AWS RDS Aurora: Serverless v2, Read Replicas, Failover, and Performance Insights
Deploy production PostgreSQL on AWS Aurora: Serverless v2 auto-scaling, read replica routing, failover testing, Performance Insights query analysis, and Terraform IaC for Aurora clusters.
Aurora is PostgreSQL-compatible, but it's not just managed PostgreSQL. The storage layer is fundamentally different — distributed across six copies in three AZs, with writes acknowledged after four copies confirm — giving you 5 nines availability and point-in-time recovery without running your own replication. Aurora Serverless v2 adds automatic capacity scaling from 0.5 to 256 ACUs, making it cost-effective for variable workloads that would otherwise require over-provisioned instances.
This post covers production Aurora setup: Serverless v2 cluster configuration, read replica routing, failover behavior and testing, Performance Insights for query analysis, and Terraform IaC.
Aurora vs Standard RDS PostgreSQL
| Feature | Aurora PostgreSQL | RDS PostgreSQL |
|---|---|---|
| Storage | Distributed (6 copies, 3 AZs) | Single-AZ EBS (Multi-AZ = 2 copies) |
| Failover time | ~30 seconds | ~60–120 seconds |
| Read replicas | Up to 15 (in-cluster) | Up to 5 (separate instances) |
| Replica lag | ~10–20ms | ~100ms–several seconds |
| Serverless option | v2 (sub-minute scaling) | No |
| Storage auto-scaling | Yes (to 128TB) | Yes (to 64TB) |
| Cost | ~20% higher than RDS | Baseline |
| Global databases | Yes (cross-region) | No (manual replication) |
1. Aurora Serverless v2 Cluster (Terraform)
# infrastructure/aurora/main.tf
locals {
cluster_identifier = "${var.project}-${var.environment}-aurora"
db_name = replace(var.project, "-", "_")
}
# Subnet group
resource "aws_db_subnet_group" "aurora" {
name = "${local.cluster_identifier}-subnet-group"
subnet_ids = var.private_subnet_ids
tags = {
Name = "${local.cluster_identifier}-subnet-group"

● Collected data:
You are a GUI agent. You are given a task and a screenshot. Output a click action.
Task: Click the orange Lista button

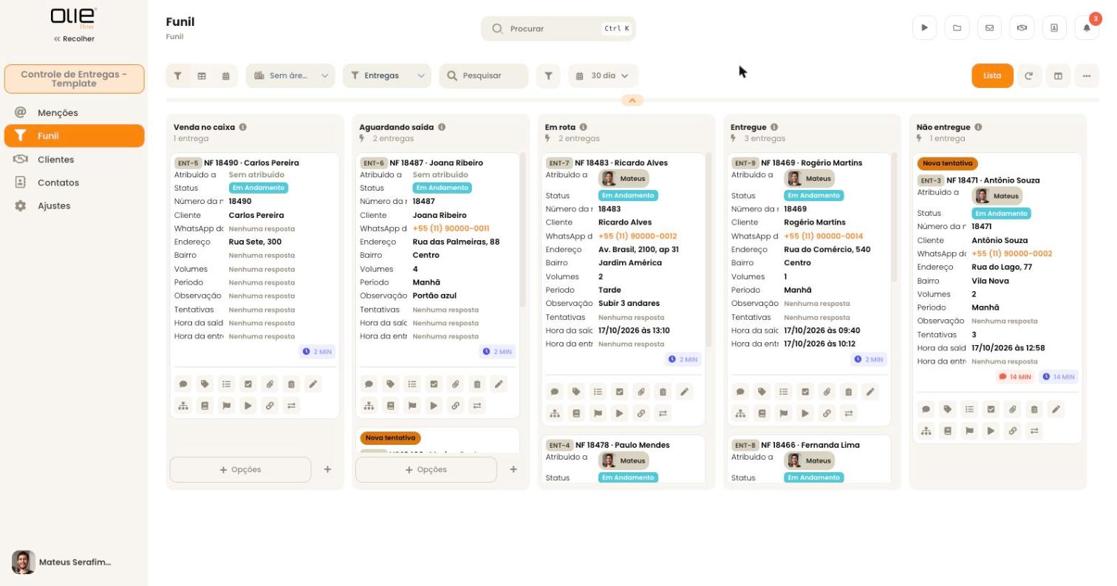[x=992, y=75]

● Directive: Rewrite everything in the Aurora page from "Aurora vs Standard" down to "v2 Cluster (Terraform)", putting "Replication lag" in place of "Replica lag".

● Reply to the task:
Aurora vs Standard RDS PostgreSQL
| Feature | Aurora PostgreSQL | RDS PostgreSQL |
|---|---|---|
| Storage | Distributed (6 copies, 3 AZs) | Single-AZ EBS (Multi-AZ = 2 copies) |
| Failover time | ~30 seconds | ~60–120 seconds |
| Read replicas | Up to 15 (in-cluster) | Up to 5 (separate instances) |
| Replication lag | ~10–20ms | ~100ms–several seconds |
| Serverless option | v2 (sub-minute scaling) | No |
| Storage auto-scaling | Yes (to 128TB) | Yes (to 64TB) |
| Cost | ~20% higher than RDS | Baseline |
| Global databases | Yes (cross-region) | No (manual replication) |
1. Aurora Serverless v2 Cluster (Terraform)